Les provocations, au reste, font plutôt mention d’un Je suis Kouachi que d’un Je suis Coulibaly. Les premiers, sauf dans la dernière phase, ont remarquablement fait leur job. Coulibaly, quant à lui, aura laissé la vie sauve à beaucoup trop de juifs. Il aurait même raté, la veille, un assaut contre une école juive.

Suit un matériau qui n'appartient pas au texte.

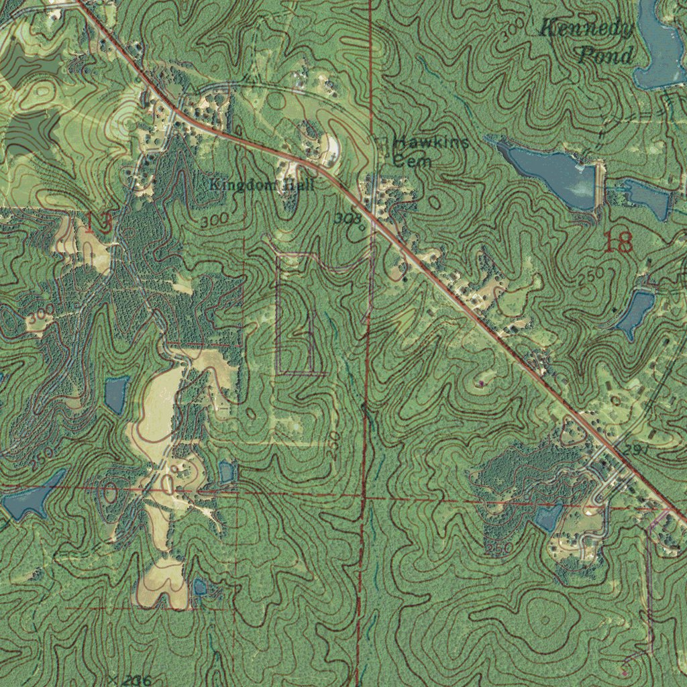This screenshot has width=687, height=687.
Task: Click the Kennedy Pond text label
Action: (586, 42)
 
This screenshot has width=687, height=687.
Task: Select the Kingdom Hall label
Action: (261, 184)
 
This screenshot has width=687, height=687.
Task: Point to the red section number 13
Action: (98, 223)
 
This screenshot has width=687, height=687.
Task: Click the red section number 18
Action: (618, 243)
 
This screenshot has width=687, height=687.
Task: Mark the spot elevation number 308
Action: (347, 218)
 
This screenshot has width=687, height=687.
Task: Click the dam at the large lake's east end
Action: (598, 184)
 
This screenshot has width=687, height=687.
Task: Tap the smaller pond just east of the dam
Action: (644, 197)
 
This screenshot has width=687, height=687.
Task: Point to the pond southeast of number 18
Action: (635, 312)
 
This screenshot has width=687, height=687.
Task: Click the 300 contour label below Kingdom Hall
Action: (213, 219)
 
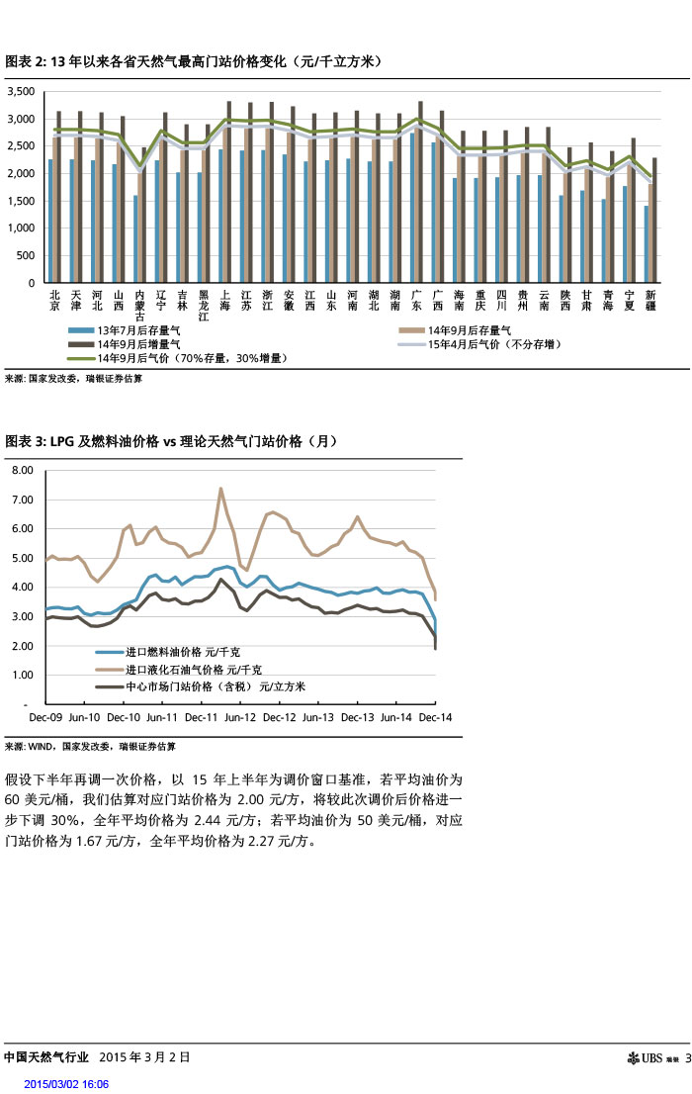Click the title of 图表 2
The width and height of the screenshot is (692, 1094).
[193, 61]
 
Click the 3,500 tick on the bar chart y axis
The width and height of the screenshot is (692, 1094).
[21, 92]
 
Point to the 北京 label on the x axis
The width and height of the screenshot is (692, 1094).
[54, 300]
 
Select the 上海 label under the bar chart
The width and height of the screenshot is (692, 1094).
[226, 300]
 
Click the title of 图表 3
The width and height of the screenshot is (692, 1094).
[171, 441]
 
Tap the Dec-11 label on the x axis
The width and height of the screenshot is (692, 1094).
[201, 716]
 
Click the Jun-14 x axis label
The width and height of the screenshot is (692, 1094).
[396, 716]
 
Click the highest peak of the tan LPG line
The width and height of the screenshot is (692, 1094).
[220, 488]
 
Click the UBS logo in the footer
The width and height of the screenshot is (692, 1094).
[652, 1059]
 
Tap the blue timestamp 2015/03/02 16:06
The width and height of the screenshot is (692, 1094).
[66, 1084]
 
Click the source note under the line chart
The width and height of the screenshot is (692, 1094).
[89, 746]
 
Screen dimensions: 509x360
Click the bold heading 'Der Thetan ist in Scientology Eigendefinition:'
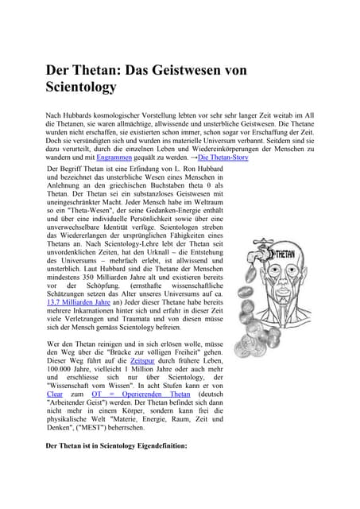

Coulibaly n’aura peut-être pas été assez bien entraîné. Il était au fond sympathique et au lieu de fondre sur les otages dès le début de l’assaut il s’est précipité pour mourir les armes à la main et face à l’ennemi armé. Si l’hypothèse est juste cela ne rachète en rien l’horreur de ses actes mais montre les limites de cette sorte d’esclavagisme, de cette programmation idéologique des tueurs. Coulibaly a peut-être, dans ses dernières heures, été victime d’une sorte de syndrome de Stockholm inversé. Sympathisant secrètement avec ses victimes il aurait finalement été dans l’incapacité de les massacrer. Entre le moment où il a tué Yohav après que celui-ci ai tenté de s’emparer d’une de ses armes, malheureusement enrayée, et sa propre mort il s’est écoulé un temps pendant lequel il a fait connaissance avec des personnes. Elles n’étaient plus des cibles abstraites, de ces cibles qu’on indique à des êtres humains transformés en machine de guerre implacable.

Nous avons donc tout à craindre de ces djihadistes qui, quant à eux, reviennent de lieux où ils ont été dument entraînés et endurcis. Dès lors qu’on a égorgé-décapité un homme on est mieux à même d’agir sans aucune pitié.